For a half, Pitino's coaching mystique hung heavy in Rupp Arena. Then UK's superior talent delivered a sobering slap.

"They thought they were going to come in here and Rick Pitino was going to send them to the promised land," UK point guard Cliff Hawkins said. "It don't work like that."

Yes, steak usually trumps sizzle. Talent usually prevails.

No. 6 Kentucky took charge early in the second half. The Cats reeled off 12 straight points to take a 50-37 lead with 15 minutes left. Later, the Cats ripped off a 15-0 run that buried Louisville.

The coach who dominated post-game conversation was UK's Tubby Smith.

"We got a good halftime speech from coach," freshman reserve Adam Chiles said in explaining the Cats' second-half surge. "(Smith said) that we were being outhustled and out-rebounded and outworked in all the aspects of the game. We came out and really performed."

UK's leaders, Tayshaun Prince and Keith Bogans, led the turnaround. They scored Kentucky's first 11 points of the second half, and 17 of the first 18. That propelled the Cats toward their eighth victory in 10 games.

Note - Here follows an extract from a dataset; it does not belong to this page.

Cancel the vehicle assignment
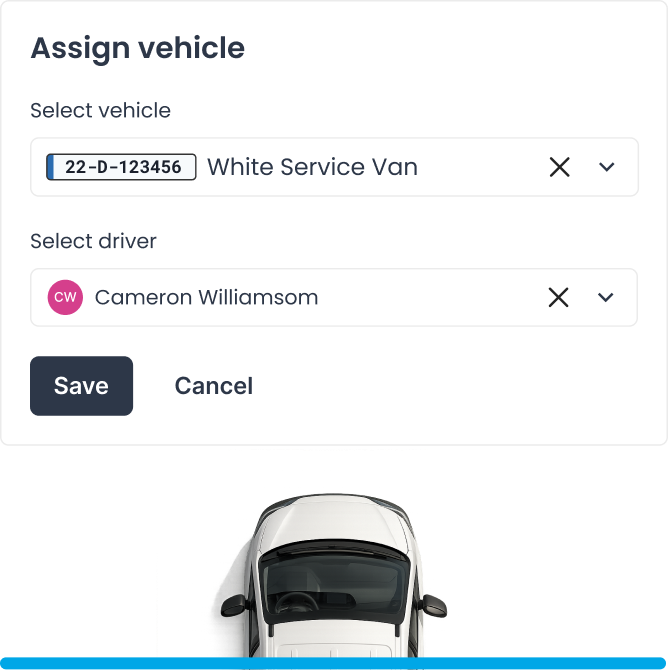668x670 pixels. pyautogui.click(x=214, y=386)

"Their experience got to us," Pitino said of the turn of events.

Bogans, who broke out of a slump with 17 points, noted that no instruction came for him and Prince to take charge. "It just happened that way," he said.

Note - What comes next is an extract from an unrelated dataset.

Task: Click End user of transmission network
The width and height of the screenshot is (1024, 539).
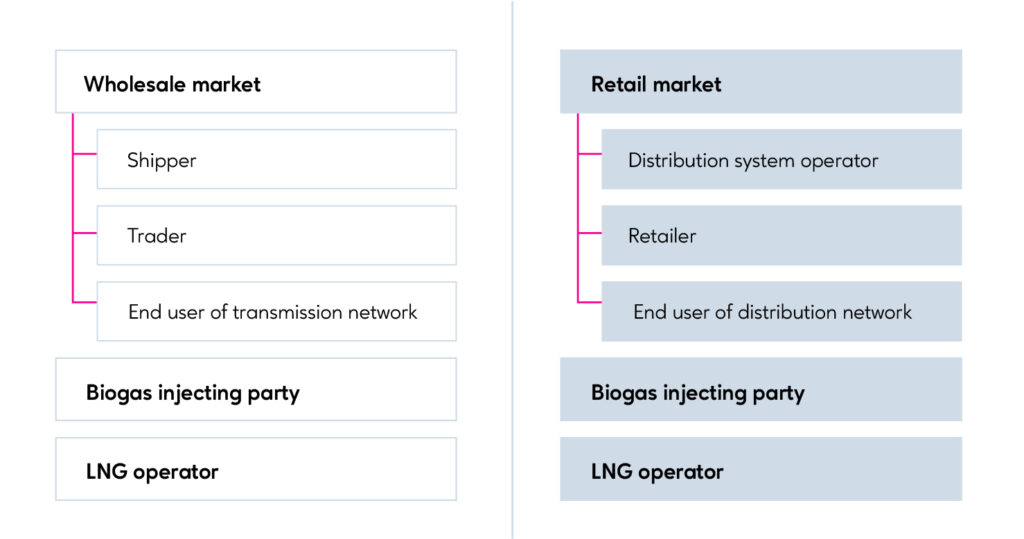Action: [276, 312]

Kentucky and Louisville spent much of the first half imprisoned in a disjointed competition.

Prince, who scored a game-high 18 points, cited the game's distracting hype as a reason for an emotionally charged but ineffective first half.

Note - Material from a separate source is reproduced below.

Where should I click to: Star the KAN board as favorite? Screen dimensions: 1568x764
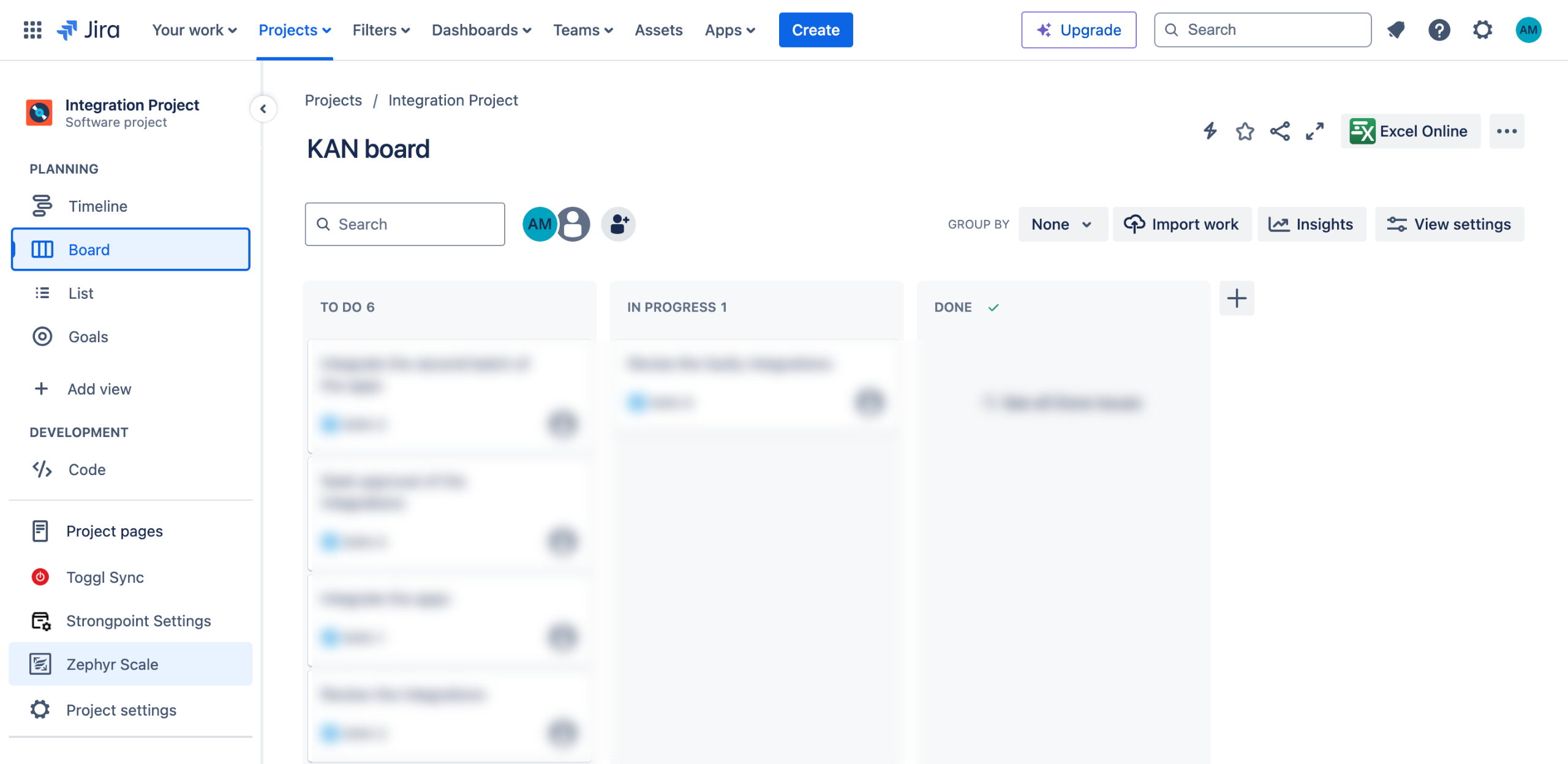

"I thought we were anxious," he said. "We dribbled the ball too much. In the second half, we slowed things down and ran our offense and opened players up for better shots."

Prince directed the action. Besides the points, he also had nine rebounds, three assists and only one turnover in a 31-minute display of all-around court savvy. "He did everything in the arsenal," freshman Rashaad Carruth said.

Despite a decided advantage inside, Kentucky took almost as many three-pointers (16) as two-point shots (19) in the first half. The dominating second half saw the Cats take 26 shots inside the arc and only nine three-pointers.

"We were settling" for three-pointers, Hawkins said of the first half. "Coach said they were being more aggressive and physical. In the second half, we wanted to be more aggressive and that had to do with going to the basket."

Of UK's 18 second-half baskets, only three came outside the lane. Most memorable was a Hawkins driving layup destined for UK's video celebration of the season.

With the Cats having already scored eight straight points to take a 71-50 lead, Hawkins found himself in transition 18 feet from the basket guarded by U of L center Joseph N'Sima.

Hawkins hesitated, then left the befuddled N'Sima with a crossover dribble from left to right. Seemingly in an instant, Hawkins was at the basket banking in a layup while N'Sima remained stock still.

"I was just going to freeze him and get him on his heels," Hawkins said. "I had no idea I was going to lose him like that."

When told it looked like he was going to pull the ball out and run time off the clock, Hawkins said, "I started to. Then I saw all the other defenders turn their heads and I saw the guy guarding me standing straight up. I knew if I changed direction real quick, he'd have a hard time recovering."

Kentucky, which shot 51.4 percent in the second half, was effective defensively, too.

Louisville made only six of its first 29 shots in the second half. And during a stretch that saw UK expand its lead from 38-37 to its zenith (78-50), the Cards made only four of 26 shots.

Kentucky limited U of L's leading scorer, Reece Gaines, to a season-low 10 points.

Smith called it "a marvelous team defense" on Gaines. "One man couldn't shut him down," the UK coach said. "We did a good job of switching out, making him have to work to get shots."

U of L (9-2) came into the game hoping to ride Pitino's signature style of three-point shooting and full-court pressing to an upset. In Pitino's first season, the Cards had not established a prowess for three-point shooting. So no surprise that Louisville made only four of 19.

But Kentucky also made Louisville's press a non-factor.

"We never allowed them to make a run, and that was a big key," Smith said. "If they make steals and get momentum, they can hurt you in a hurry."